(Beginning of Extracted material)

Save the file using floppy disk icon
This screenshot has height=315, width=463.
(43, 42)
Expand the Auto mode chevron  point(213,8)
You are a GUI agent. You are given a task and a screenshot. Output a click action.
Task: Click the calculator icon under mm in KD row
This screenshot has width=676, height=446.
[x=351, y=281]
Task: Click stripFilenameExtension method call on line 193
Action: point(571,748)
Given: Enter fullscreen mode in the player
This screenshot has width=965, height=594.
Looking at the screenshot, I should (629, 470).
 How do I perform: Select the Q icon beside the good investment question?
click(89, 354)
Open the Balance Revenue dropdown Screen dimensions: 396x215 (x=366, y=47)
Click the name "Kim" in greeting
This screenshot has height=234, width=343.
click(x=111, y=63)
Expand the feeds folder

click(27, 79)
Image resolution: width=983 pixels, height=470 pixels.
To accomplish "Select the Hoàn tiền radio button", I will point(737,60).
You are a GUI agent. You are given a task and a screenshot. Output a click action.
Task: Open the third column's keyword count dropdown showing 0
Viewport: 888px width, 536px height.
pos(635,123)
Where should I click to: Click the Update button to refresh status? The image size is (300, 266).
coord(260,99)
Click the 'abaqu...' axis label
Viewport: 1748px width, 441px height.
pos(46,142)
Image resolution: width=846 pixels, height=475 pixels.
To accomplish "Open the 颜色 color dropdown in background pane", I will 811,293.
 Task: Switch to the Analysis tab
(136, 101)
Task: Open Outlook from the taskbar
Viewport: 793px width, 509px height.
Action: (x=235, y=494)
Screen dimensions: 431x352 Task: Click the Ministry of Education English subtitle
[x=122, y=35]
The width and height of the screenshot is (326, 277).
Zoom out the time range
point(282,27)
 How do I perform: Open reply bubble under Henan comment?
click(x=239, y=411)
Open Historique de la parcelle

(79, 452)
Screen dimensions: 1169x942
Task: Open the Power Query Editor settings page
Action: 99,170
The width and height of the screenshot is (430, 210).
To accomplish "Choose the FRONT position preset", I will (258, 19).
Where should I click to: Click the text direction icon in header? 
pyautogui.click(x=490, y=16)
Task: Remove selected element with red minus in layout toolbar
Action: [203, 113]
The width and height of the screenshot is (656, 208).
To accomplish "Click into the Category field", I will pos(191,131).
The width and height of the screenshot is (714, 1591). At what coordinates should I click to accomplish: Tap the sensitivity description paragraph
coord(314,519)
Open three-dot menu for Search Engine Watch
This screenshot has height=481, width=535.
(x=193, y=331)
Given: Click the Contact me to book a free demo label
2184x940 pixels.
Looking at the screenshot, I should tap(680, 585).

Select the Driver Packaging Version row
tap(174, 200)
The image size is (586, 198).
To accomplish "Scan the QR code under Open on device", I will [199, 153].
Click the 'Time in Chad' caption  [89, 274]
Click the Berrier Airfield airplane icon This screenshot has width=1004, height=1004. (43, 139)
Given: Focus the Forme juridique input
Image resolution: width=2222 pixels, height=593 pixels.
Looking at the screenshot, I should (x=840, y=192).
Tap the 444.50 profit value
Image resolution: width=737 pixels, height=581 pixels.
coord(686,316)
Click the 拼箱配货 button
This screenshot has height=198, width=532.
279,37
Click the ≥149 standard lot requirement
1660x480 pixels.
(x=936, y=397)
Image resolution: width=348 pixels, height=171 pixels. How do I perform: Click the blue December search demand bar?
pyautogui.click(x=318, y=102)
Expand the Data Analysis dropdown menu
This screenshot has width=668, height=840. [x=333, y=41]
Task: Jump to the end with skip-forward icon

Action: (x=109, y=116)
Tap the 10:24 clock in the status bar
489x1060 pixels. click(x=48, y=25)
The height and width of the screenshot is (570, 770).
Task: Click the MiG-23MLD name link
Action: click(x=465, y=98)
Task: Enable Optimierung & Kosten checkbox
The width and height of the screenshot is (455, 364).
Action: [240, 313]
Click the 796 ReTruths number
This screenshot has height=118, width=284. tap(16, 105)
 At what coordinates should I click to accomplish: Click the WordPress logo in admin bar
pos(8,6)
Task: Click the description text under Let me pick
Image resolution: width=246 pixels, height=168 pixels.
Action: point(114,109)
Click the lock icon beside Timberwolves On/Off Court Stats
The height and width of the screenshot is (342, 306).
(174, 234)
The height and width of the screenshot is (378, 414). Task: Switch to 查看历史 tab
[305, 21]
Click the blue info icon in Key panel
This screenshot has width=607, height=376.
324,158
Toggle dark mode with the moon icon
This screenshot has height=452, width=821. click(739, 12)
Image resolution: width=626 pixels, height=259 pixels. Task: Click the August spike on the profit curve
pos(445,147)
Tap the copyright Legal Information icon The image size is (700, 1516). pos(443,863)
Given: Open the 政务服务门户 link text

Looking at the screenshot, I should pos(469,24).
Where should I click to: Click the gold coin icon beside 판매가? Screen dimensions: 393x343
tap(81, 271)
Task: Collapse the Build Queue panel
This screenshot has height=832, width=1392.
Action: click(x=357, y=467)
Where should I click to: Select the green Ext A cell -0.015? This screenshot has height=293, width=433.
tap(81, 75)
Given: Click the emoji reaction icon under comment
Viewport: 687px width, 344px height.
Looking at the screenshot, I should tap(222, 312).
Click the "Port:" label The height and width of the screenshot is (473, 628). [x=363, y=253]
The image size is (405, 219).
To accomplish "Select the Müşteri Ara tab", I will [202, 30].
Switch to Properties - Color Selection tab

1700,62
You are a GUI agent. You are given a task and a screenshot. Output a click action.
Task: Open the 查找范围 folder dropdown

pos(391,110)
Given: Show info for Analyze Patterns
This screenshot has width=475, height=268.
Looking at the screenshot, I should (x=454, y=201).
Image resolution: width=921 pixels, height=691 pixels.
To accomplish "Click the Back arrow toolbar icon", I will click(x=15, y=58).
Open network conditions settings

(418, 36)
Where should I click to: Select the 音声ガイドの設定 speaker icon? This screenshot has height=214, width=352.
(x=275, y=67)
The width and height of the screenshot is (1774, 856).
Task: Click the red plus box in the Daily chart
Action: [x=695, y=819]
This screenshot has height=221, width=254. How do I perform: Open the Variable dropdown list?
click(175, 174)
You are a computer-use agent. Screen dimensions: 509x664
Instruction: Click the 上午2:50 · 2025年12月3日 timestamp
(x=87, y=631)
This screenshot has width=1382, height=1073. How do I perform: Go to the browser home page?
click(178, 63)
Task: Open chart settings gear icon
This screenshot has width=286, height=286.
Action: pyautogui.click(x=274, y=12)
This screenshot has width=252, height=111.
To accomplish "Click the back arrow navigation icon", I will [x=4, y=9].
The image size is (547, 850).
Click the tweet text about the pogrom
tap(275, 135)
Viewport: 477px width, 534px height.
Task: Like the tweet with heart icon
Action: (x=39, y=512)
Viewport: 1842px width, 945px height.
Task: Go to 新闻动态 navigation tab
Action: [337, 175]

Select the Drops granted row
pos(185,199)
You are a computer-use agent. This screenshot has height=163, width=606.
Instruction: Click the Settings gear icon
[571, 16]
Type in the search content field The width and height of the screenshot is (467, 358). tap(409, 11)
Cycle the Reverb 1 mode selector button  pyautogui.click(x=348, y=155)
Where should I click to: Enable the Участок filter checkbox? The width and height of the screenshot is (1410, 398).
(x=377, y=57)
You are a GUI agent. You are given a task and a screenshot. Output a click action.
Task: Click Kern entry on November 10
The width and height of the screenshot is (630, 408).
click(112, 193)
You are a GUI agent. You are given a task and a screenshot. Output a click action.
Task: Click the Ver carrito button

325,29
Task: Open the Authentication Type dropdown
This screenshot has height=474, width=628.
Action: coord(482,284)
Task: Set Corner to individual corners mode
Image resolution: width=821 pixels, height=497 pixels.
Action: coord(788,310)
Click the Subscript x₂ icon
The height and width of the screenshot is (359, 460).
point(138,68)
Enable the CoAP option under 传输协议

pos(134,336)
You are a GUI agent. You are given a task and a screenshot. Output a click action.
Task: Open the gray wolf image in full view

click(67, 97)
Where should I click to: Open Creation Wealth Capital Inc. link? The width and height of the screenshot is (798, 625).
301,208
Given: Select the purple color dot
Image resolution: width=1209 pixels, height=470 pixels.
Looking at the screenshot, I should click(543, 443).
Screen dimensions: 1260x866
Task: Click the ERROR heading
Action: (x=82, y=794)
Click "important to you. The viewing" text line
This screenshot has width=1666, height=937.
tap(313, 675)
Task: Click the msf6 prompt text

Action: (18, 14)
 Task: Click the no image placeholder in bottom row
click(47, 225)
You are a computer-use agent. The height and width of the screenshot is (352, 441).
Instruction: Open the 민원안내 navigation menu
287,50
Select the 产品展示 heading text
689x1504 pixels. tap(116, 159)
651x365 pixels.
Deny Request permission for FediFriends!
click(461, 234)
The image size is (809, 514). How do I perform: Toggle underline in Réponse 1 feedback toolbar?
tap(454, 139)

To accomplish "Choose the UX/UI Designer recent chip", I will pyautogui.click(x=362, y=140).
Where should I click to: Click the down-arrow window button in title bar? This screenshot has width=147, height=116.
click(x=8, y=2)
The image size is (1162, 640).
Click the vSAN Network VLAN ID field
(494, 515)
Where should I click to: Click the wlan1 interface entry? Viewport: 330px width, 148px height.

(End of Extracted material)

Task to carry out - Among the records above, determine how many lines contain "Choose", then report the number only.

Response area - 2